ACTIONS TO TAKE
1. Answer these questions from the article on Hearts and Celtic:
(a) Which side leads the Ladbrokes Premiership?
(b) How many of their own fans will Hearts have at the stadium on Sunday?
(c) How old is Colquhoun?
2. In the article on Hearts and Celtic, turn the paragraph beginning "To have that team you have to build them" into a short bulleted list of its main points.

SELECTED TEXT

While HYDC’s vital contribution will enhance the club’s efforts to nurture the stars of tomorrow, on Sunday it will all be about the present-day squad when Robbie Neilson’s side host Ladbrokes Premiership leaders Celtic.

Matches between the two teams at Tynecastle have become feisty affairs on and off the park and Colquhoun fully expects his old stomping ground to live up to its reputation as the most atmospheric in Scottish football.

But, while Hearts will be able to call on the support of nearly 16,000 of their own fans at a packed stadium on Sunday, the 52-year-old reckons that the noise emanating from the home sections can also work in the visitors’ favour.

“It’s difficult. If you go at Celtic, I think you get beat,” said Colquhoun.

“They will just pick you off and find ways through you.

“It’s really difficult – and I experienced this – if you’re at Hearts to sit in at Tynecastle, because that’s just not what the fans want.

“I don’t know if Robbie is saying let’s sit in deep, wait for them to come and we’ll try and hit them with [Jamie] Walker and [Sam[ Nicholson.

“But nearly all of the crowd are willing you to go forward. I’ve experienced it myself in European games. [Former manager] Alex [MacDonald] would be saying ‘just sit in for the first 20 minutes’ and then the crowd get behind you and all of a sudden we’re off.

“Human nature says it’s difficult to counter those feelings and that’s the difference between really top players, that they can cut out everything that goes on.

“I’m not sure it’s easy playing out there for Hearts when the fans are willing you forward.”

Hearts rode their luck on their way to collecting a creditable goalless draw at Parkhead in September before losing 2-1 in October’s League Cup clash in Edinburgh.

After the match in Glagsow, Hearts head coach Neilson talked about building a team that could go toe-to-toe with Celtic in their own backyard, rather than just one that soaked up 

But Colquhoun, who is close to Hearts director of football Craig Levein, doubts whether that is plausible.

“To have that team you have to build them over a period of four or five years and the nature of today’s game, it’s pretty transient,” added Colquhoun, who joined Hearts from Celtic for the first of his two spells at the club in 1985. “If you can get players that can play that way and go and compete at Celtic Park – which is a difficult place to go – and go toe-to-toe at Celtic, with the greatest respect they won’t be here. Somebody will come and pay one, two, three, four million for him.

“I absolutely understand the logic behind that and I think that will have been said over the last 60, 70 years.

“I think it’s more and more difficult because the gap has become bigger because of finance.”

[Records excerpted from a collection]
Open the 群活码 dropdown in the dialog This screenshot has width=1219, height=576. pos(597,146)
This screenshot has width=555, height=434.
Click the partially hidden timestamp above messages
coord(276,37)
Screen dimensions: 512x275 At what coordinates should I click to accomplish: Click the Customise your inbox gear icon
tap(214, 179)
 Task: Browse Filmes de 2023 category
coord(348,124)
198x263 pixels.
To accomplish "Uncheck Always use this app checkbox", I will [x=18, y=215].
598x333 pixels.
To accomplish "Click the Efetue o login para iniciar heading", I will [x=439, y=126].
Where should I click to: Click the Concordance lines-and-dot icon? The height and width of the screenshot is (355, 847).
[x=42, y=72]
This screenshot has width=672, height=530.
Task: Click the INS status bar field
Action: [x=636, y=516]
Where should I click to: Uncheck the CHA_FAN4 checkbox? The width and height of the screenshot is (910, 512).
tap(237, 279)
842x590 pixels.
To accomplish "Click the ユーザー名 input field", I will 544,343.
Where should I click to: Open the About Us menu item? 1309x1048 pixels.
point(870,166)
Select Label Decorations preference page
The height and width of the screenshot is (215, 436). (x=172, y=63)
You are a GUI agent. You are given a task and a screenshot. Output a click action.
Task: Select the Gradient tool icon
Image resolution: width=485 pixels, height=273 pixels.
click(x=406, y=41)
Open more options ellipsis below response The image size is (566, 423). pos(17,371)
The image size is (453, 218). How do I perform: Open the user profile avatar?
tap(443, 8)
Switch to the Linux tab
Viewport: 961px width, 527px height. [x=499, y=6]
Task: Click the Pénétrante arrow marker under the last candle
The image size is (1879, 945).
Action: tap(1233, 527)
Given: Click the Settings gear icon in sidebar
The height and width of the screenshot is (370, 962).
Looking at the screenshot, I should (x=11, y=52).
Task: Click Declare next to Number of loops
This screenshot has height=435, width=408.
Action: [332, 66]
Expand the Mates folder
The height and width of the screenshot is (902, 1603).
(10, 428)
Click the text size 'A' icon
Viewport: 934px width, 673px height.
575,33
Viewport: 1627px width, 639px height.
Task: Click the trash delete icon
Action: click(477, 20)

THE SOLUTIONS
1.
(a) Celtic
(b) Nearly 16,000
(c) 52

2.
- Colquhoun says a team able to go toe-to-toe with Celtic has to be built over four or five years, and today's game is fairly transient.
- He says players good enough to compete at Celtic Park would not stay at Hearts, because another club would pay one, two, three or four million for them.
- Colquhoun joined Hearts from Celtic in 1985 for the first of his two spells at the club.